Botulinum toxin has been successfully used in ophthalmological and neurological processes that involved an increase of the muscle tone. It has a paralyzing action that binds to the presynaptic nerve terminals; it is then internalized and inhibits the secretion of acetylcholine. The subtypes of botulinum toxin that are related to pathologies in humans are type A, B, and E. The most widely used subtype in clinical practice is subtype A (Chatterjee et al., 1997).

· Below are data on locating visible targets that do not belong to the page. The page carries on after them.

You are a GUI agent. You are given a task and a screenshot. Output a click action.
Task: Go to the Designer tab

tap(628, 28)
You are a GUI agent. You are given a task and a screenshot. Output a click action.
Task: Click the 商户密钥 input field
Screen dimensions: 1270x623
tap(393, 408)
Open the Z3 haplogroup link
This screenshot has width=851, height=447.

Botulinum toxin is used in cases of TDK with good results. Patients with involuntary tongue protrusion have showed an improvement with a treatment involving injections into the genioglossal area, although some authors have described secondary effects to the treatment, including episodes of dysphagia and dysarthria with high doses (van Harten and Hovestadt, 2006).

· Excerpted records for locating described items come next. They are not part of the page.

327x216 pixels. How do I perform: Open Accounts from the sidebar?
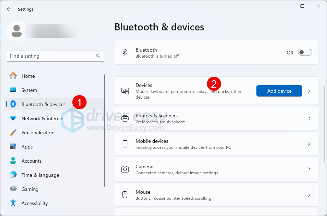tap(31, 161)
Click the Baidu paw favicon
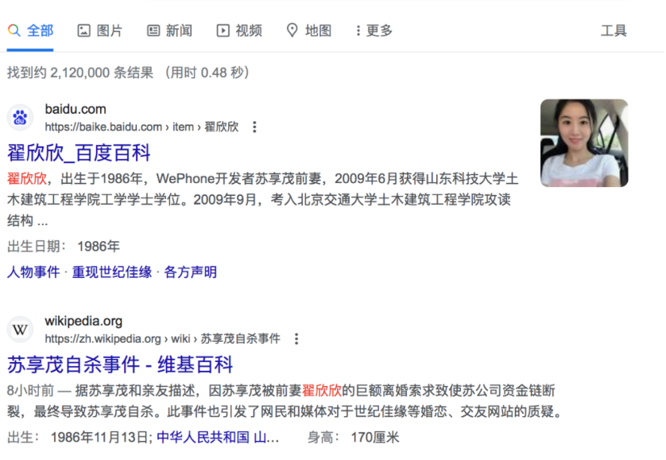This screenshot has width=666, height=460. point(20,117)
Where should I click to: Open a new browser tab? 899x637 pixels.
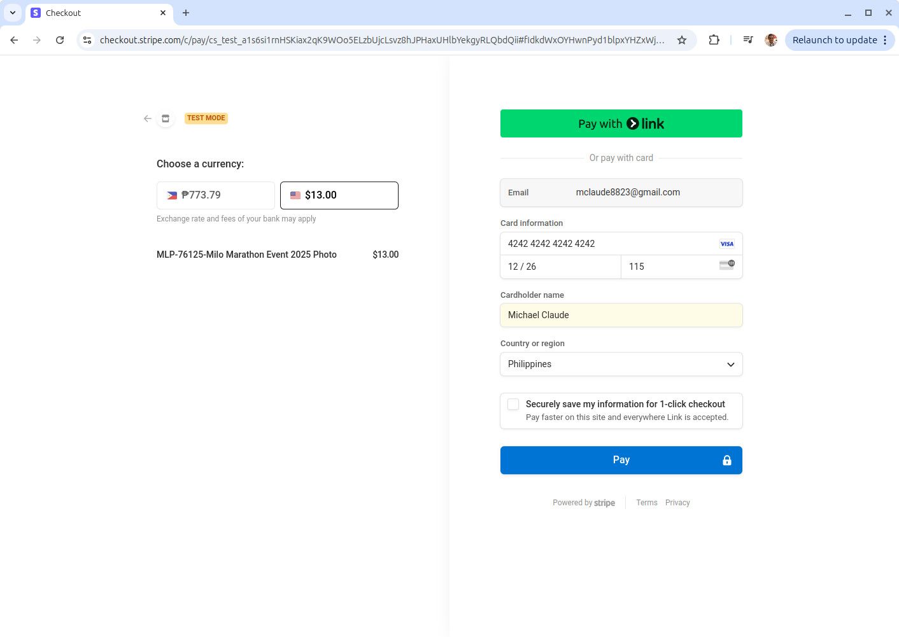tap(186, 13)
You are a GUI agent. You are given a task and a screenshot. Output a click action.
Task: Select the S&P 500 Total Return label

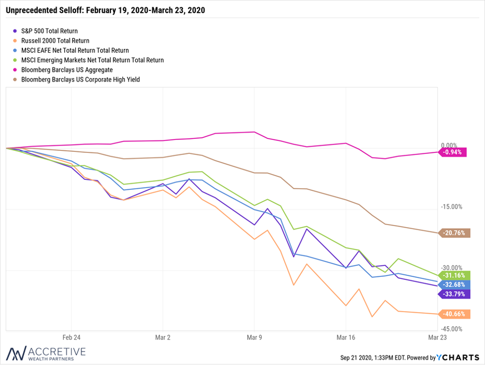[x=50, y=31]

The toxin was also used for the management of idiopathic cervical dystonia in 205 patients by Jankovic and Schawartz (1990) who proved its efficacy. Its use was analyzed over 5 years and they did not find any adverse effect or the appearance of resistance to the treatment.

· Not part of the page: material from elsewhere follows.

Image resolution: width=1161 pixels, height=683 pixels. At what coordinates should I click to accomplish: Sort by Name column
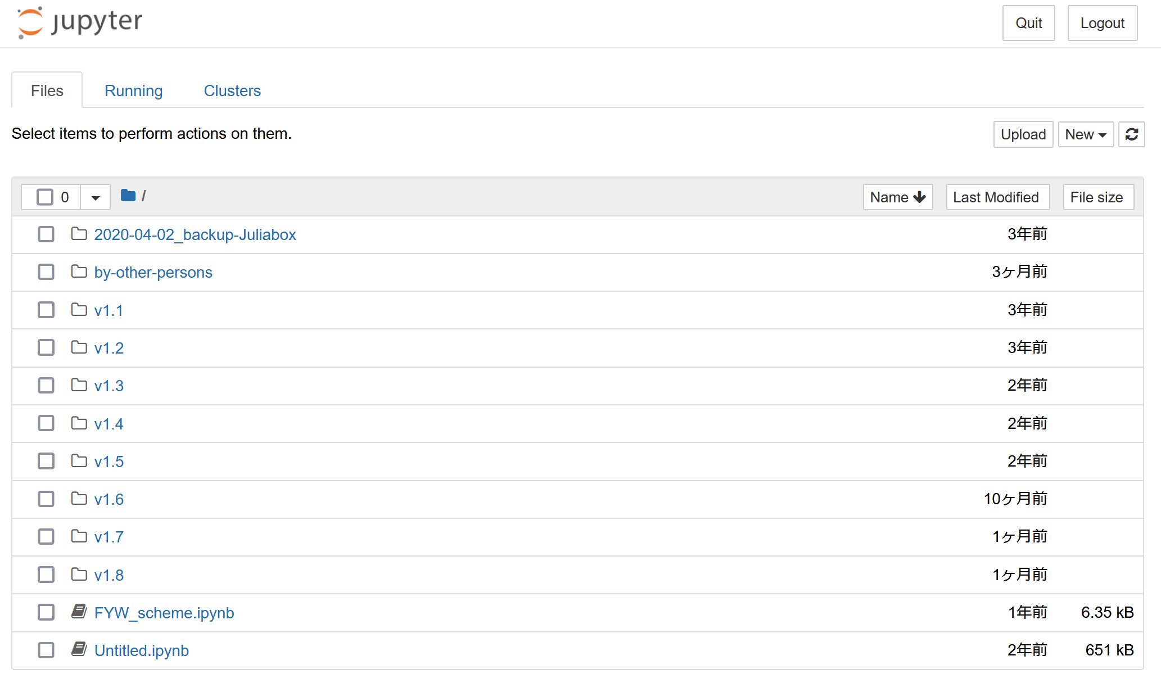coord(897,197)
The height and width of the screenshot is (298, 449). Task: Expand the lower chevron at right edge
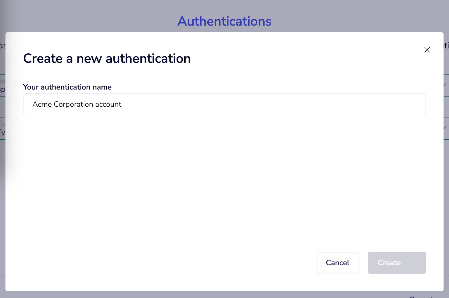click(x=445, y=128)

With regard to the use of biperiden for the treatment of TDK, Lamberti et al. (2017) published the case of a 13-year-old patient who was referred to their unit for depression and behavior disorders. She started treatment with aripiprazole at 7.5 mg/day, but after 3 weeks she displayed involuntary movements of her mouth and slurred speech. The treatment with aripiprazole was suspended and she was treated with clonazepam 4 mg/day and an antioxidant (vitamin E), without results. Then, treatment was started with biperiden 2 mg/day, and 3 weeks later the TDK had improved (Lamberti et al., 2017).

Clozapine

Clozapine was first used in the treatment of aripiprazole-induced TDK on a 24-year-old man with bipolar disorder who had been given 15 mg aripiprazole. 3 years later he presented dystonia and hyperextension of the neck, particularly on the right side. The symptoms disappeared with the administration of clozapine 100 mg/day (Joe et al., 2015). Some of the risk factors that have been described for TDK in patients with affective disorders include interaction between antipsychotics and antidepressants and the use of high doses of antipsychotics over a short period of time (Klawans and Rubovits, 1972; Casey, 1988; Louza and Bassitt, 2005; Skidmore and Reich, 2005; Matsuda et al., 2012). This patient benefited twice from the treatment with clozapine. On the one hand, it treated the manic symptoms and, on the other hand, his TDK. Also, the patient was young, and the duration of the TDK was short (8 months), which contributed to a good response to the treatment (Hazari et al., 2013).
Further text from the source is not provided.